I resisted this recipe for about two years, and I want to be honest about why. I am an offset smoker person; my idea of short ribs involves post oak, a Saturday, and a lawn chair. The air fryer on my counter belonged to my daughter's weeknight chicken tenders, not to serious beef. Then one February evening with sleet on the porch rail and boneless chuck short ribs in the refrigerator, I treated them like the little marbled steaks they secretly are: hot machine, short cook, thin slice. The result was so far beyond what a 12-minute cook has any right to produce that I spent the next month running the method into the ground on purpose, finding its edges so I could write them down.

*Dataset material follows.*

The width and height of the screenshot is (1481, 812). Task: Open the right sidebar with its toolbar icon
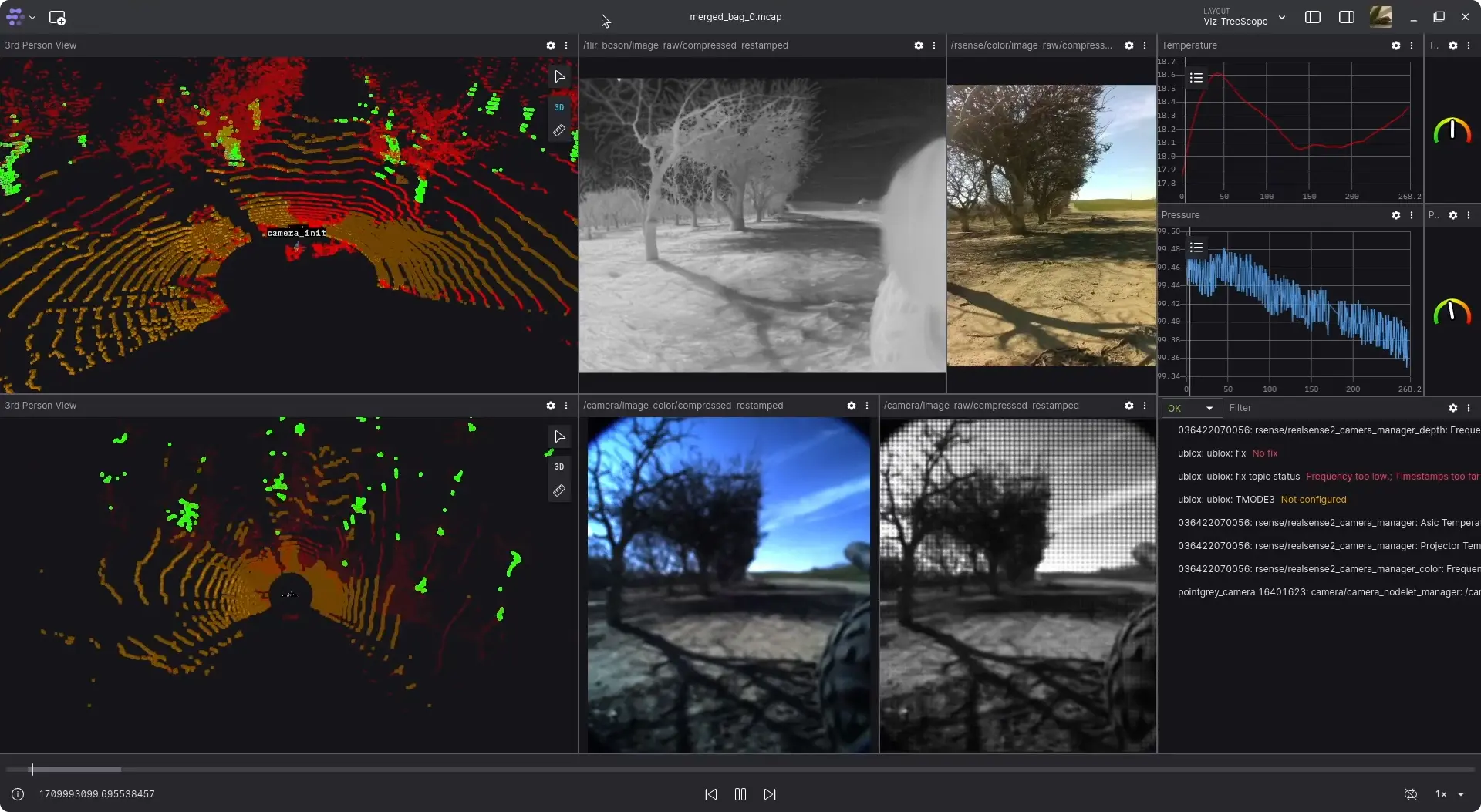pos(1347,16)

Here is the honest frame for this page. The air fryer will not braise and it will not smoke, so it cannot give you the spoon-soft short rib of a Dutch oven or the bark of a pit. What it does instead is the thing nobody tells you short ribs can do: it cooks the most marbled muscle on the steer like a strip steak, medium-rare, crusted, and sliced thin so the texture lands tender instead of chewy. This is the weeknight speed run of the short rib family, and it earns its spot next to the smoked, braised, and sous vide versions on this site rather than replacing any of them.

What the Air Fryer Actually Does to Short Ribs
An air fryer is a small, violent convection oven, and understanding that sentence is understanding this recipe. It moves 400F air fast enough to brown a surface in minutes, which makes it superb at exactly one beef job: crust. What it cannot do is hold meat at low temperature in a moist environment for hours, which is the only process that melts the collagen in a thick short rib. Every sad, chewy air fryer short rib on the internet comes from asking the machine to braise. It will not. It is a searing machine wearing a countertop costume.

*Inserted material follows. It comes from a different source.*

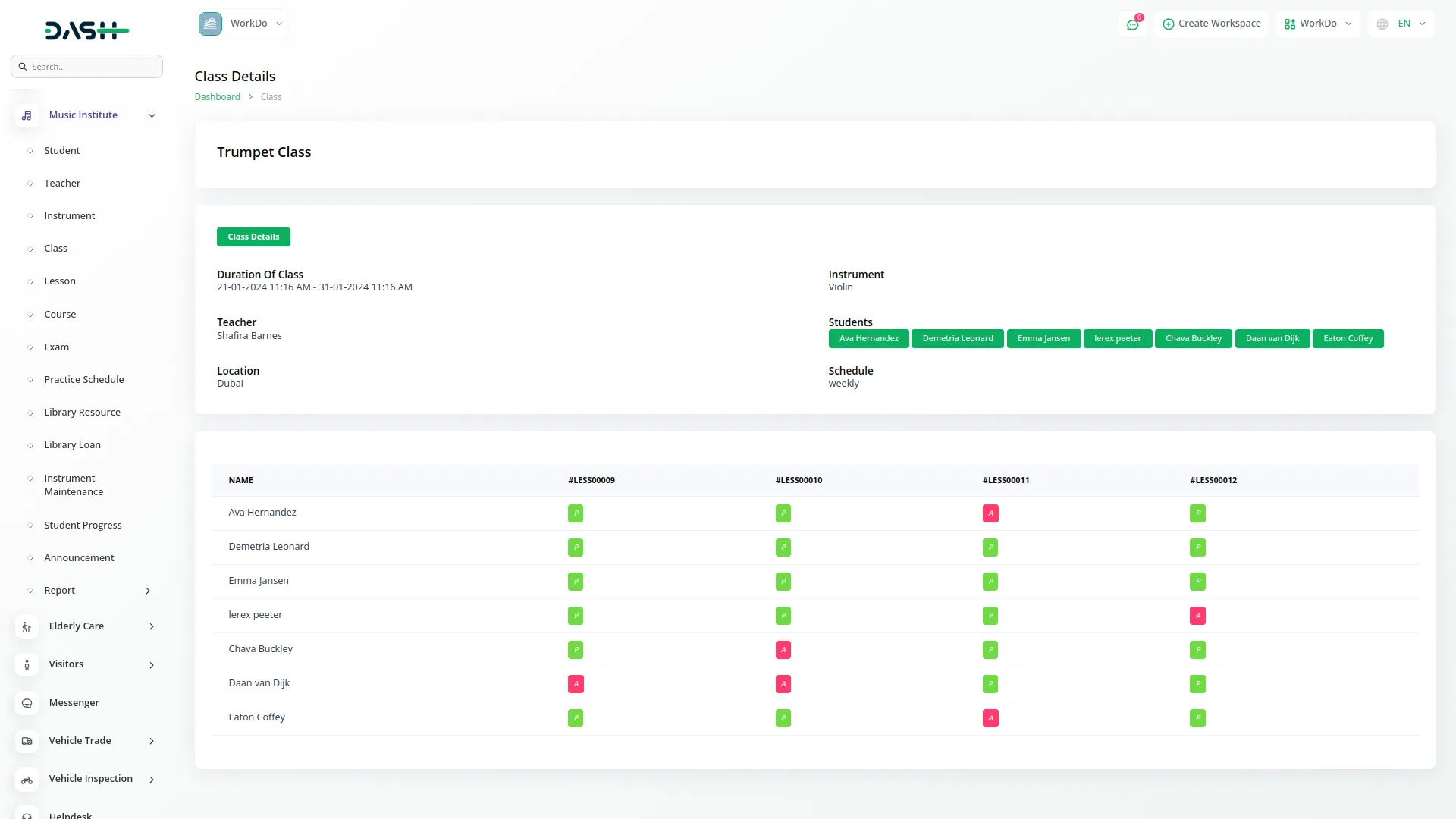Click the Create Workspace button
The width and height of the screenshot is (1456, 819).
pos(1211,24)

So this recipe stops fighting the machine and hands it the version of the cut it can win with: boneless chuck short ribs about 1 inch thick, cooked like steak. At medium-rare, the collagen never needs to melt, because the thin slice at the end shortens every fiber the way hours of smoke otherwise would. Marbling does the rest. Chuck short rib meat carries more intramuscular fat than most ribeyes at a fraction of the price, and at 130 to 135F that fat is just softened enough to carry flavor through every slice.
The payoff is a genuinely different dish from the rest of the short rib family, not a shortcut imitation of it. My smoked beef short ribs are a Saturday ceremony and my slow cooker boneless short ribs are the hands-off braise; this is the 25-minute version with a rosy center and a peppered crust, closer in spirit to a skirt steak dinner than to Sunday pot roast. Different job, same magnificent muscle.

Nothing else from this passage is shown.